Listening to Australian novelist Peter Carey being interviewed on BBC overnite, responding to whether he’s an optimist/pessimist, I’ve begun to think of this myself. Whuf abt me?
I’m neither; as a writer, I just let what my mind makes come out. Some (certain) people have surprised me by saying they think I’m cynical; if so, I think I’d better adopt a different definition of cynicism than I have so far.
Generally, (I think) people work with what they’ve got until circumstances force/enable them to do otherwise: i.e., I’m the kinda guy who habitually picks up paperclips & saves them, if not actually uses them, a lifelong habit learned from my parsimonius, pragmatic Glaswegian-born dad, for most of his major working life a parts inspector of naval gears for a large GE plant in West Lynn MA.
And so, what I’m writing here will be soon be -clipped under the title of an as-yet untitled 'piece' of writing, formed by years of writing op-ed ‘pieces' for newspapers (just anutha writing skill to master.) Have I hit 350 wds yet? I’m sure I will once I get rolling, having learned length matters in newspapers, but not on-line; so being online, I’ll continue this, if I may...

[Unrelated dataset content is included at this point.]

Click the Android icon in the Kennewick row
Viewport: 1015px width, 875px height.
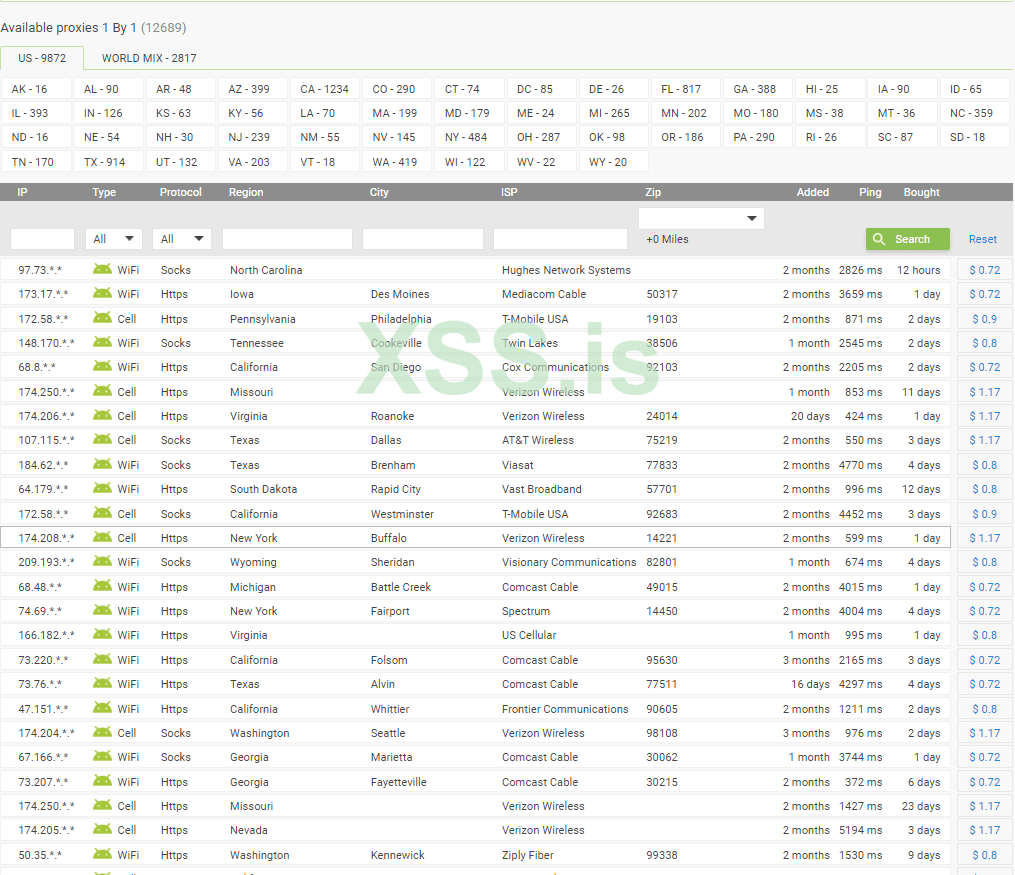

Cynicism? No. Anxiety, Yes. Always anxiety, at least in writing prose, compared to my deploying increasingly incisive rage in poetry. You see, as I write this, I’m gradually realizing that I don’t ‘celebrate’ much/enuf. I’m usually too anxious to.

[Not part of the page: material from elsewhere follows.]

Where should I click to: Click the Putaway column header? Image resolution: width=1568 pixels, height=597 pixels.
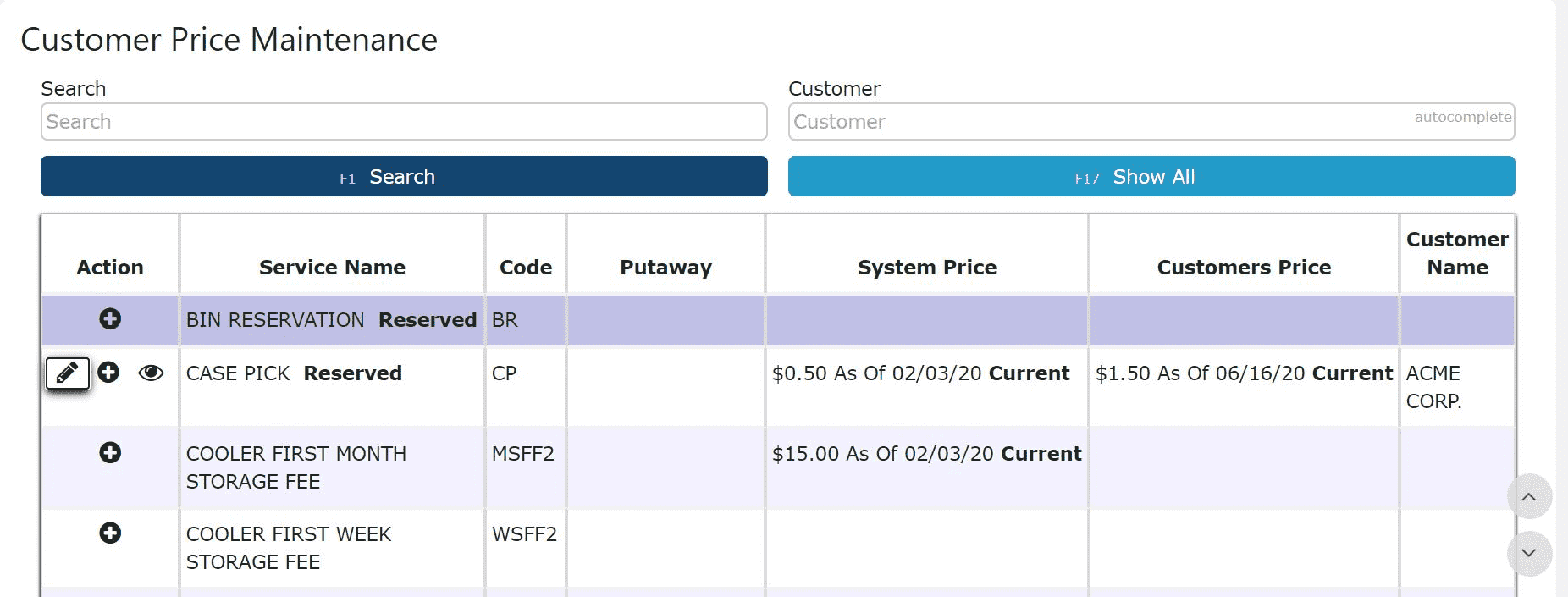(x=666, y=268)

So now I do want to celebrate my daughter Maya’s birthday today: 15 OCT 64 & have sent her 3 b’day greets: an e-mail reply, an animated musical e-card, & a traditionally-stamped paper card, thinking: She’s far away (3K mi.) in Putney VT. As for anything else about her, you'd best google/facebook her. Her life is hers to reveal as she will; (no doubt) she thinks I’ve long over-revealed mine - even tho I have yet to write an autobiography, as such.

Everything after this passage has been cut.